═════ Dataset excerpts
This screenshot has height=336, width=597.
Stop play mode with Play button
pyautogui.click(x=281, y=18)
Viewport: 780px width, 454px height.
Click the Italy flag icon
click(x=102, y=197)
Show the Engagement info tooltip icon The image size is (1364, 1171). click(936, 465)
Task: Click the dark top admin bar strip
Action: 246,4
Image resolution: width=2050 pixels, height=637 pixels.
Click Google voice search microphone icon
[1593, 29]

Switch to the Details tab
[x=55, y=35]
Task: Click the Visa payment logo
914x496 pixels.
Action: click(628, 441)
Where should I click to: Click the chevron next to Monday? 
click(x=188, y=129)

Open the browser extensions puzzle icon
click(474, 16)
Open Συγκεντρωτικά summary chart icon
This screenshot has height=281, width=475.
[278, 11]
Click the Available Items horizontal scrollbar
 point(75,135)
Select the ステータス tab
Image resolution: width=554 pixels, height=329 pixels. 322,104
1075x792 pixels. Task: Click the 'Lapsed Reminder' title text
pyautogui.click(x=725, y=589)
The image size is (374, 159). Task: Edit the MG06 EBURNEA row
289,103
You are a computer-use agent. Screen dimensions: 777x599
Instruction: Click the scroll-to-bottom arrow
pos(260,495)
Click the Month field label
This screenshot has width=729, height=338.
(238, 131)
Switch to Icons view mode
══════════
## Written instruction
Format every line of the material above as a Markdown table with the columns "No." and "Line", numbering each row and omitting blank lines.

## Full response
| No. | Line |
|---|---|
| 1 | This screenshot has height=336, width=597. |
| 2 | Stop play mode with Play button |
| 3 | pyautogui.click(x=281, y=18) |
| 4 | Viewport: 780px width, 454px height. |
| 5 | Click the Italy flag icon |
| 6 | click(x=102, y=197) |
| 7 | Show the Engagement info tooltip icon The image size is (1364, 1171). click(936, 465) |
| 8 | Task: Click the dark top admin bar strip |
| 9 | Action: 246,4 |
| 10 | Image resolution: width=2050 pixels, height=637 pixels. |
| 11 | Click Google voice search microphone icon |
| 12 | [1593, 29] |
| 13 | Switch to the Details tab |
| 14 | [x=55, y=35] |
| 15 | Task: Click the Visa payment logo |
| 16 | 914x496 pixels. |
| 17 | Action: click(628, 441) |
| 18 | Where should I click to: Click the chevron next to Monday?  |
| 19 | click(x=188, y=129) |
| 20 | Open the browser extensions puzzle icon |
| 21 | click(474, 16) |
| 22 | Open Συγκεντρωτικά summary chart icon |
| 23 | This screenshot has height=281, width=475. |
| 24 | [278, 11] |
| 25 | Click the Available Items horizontal scrollbar |
| 26 |  point(75,135) |
| 27 | Select the ステータス tab |
| 28 | Image resolution: width=554 pixels, height=329 pixels. 322,104 |
| 29 | 1075x792 pixels. Task: Click the 'Lapsed Reminder' title text |
| 30 | pyautogui.click(x=725, y=589) |
| 31 | The image size is (374, 159). Task: Edit the MG06 EBURNEA row |
| 32 | 289,103 |
| 33 | You are a computer-use agent. Screen dimensions: 777x599 |
| 34 | Instruction: Click the scroll-to-bottom arrow |
| 35 | pos(260,495) |
| 36 | Click the Month field label |
| 37 | This screenshot has width=729, height=338. |
| 38 | (238, 131) |
| 39 | Switch to Icons view mode |